Movement produces displacements, variations that entail formal effects. The things that move also provide evidence of what is happening and lead one to reflect on the impermanent character of any form. In the film Source, two hands hold the edges of a sheet of white paper. A glowing point appears, becomes a circle, then a hole, which grows and spreads outward on the paper like ripples on a pond; then, corrupted and consumed, the paper disintegrates. But, like the paper, the circle is also doomed to disappear. From the moment it appears, it contains the seeds of its own destruction.
Ismaïl Bahri’s experiments are sometimes very short, lasting no more than a few fleeting seconds, but they sometimes take several minutes and might even be repeated on a loop. One of the strengths of his work is that it holds the attention. The eye hunts for clues or signs, strives to find a way of understanding an image, sees it as a riddle to be solved. In the work entitled Dénouement, it is not until the sixth minute – almost the end of the video – that the abstract landscape gives way to a description of something tangible, when the human figure appears as the agent manipulating the thread.
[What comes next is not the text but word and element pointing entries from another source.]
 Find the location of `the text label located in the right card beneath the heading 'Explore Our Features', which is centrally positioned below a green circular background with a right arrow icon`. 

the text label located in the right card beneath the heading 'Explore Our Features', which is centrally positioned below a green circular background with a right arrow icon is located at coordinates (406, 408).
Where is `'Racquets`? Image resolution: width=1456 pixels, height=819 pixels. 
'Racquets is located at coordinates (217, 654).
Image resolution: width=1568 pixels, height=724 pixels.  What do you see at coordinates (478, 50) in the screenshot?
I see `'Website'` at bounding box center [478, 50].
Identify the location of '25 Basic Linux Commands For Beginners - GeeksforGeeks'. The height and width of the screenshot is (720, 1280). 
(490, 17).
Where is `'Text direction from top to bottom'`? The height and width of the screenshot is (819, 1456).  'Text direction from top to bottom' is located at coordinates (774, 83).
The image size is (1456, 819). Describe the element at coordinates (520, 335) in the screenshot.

Ismaïl Bahri focuses his attention on the everyday objects in front of him. He quizzes them, tests them, looks at them from a different angle. And these objects — a glass, a pin, a page from a magazine, for example, — by assuming basic shapes — round, rectangular, cylindrical, flat — can then return to their original function, which is to be small enough to handle easily. In fact, the artist attaches great importance to the hand, particularly in Revers, but also in Dénouement. Whether as an instrument to work with, or for displaying oneself, or for communication, to protect or to caress, the hand conveys our thoughts and intentions. Hands have been a subject since the caves of prehistory, but they also take us into the private, domestic sphere so dear to Ismaïl Bahri.
Ismaïl Bahri’s rigorous, delicate, condensed work is reminiscent of the haiku, those short, highly codified Japanese poems that are an attempt to share an emotion inspired by the transience of nature while, at the same time, encouraging reflection. Bahri’s work also seeks to celebrate impermanence and to sharpen our attention to the things that surround us.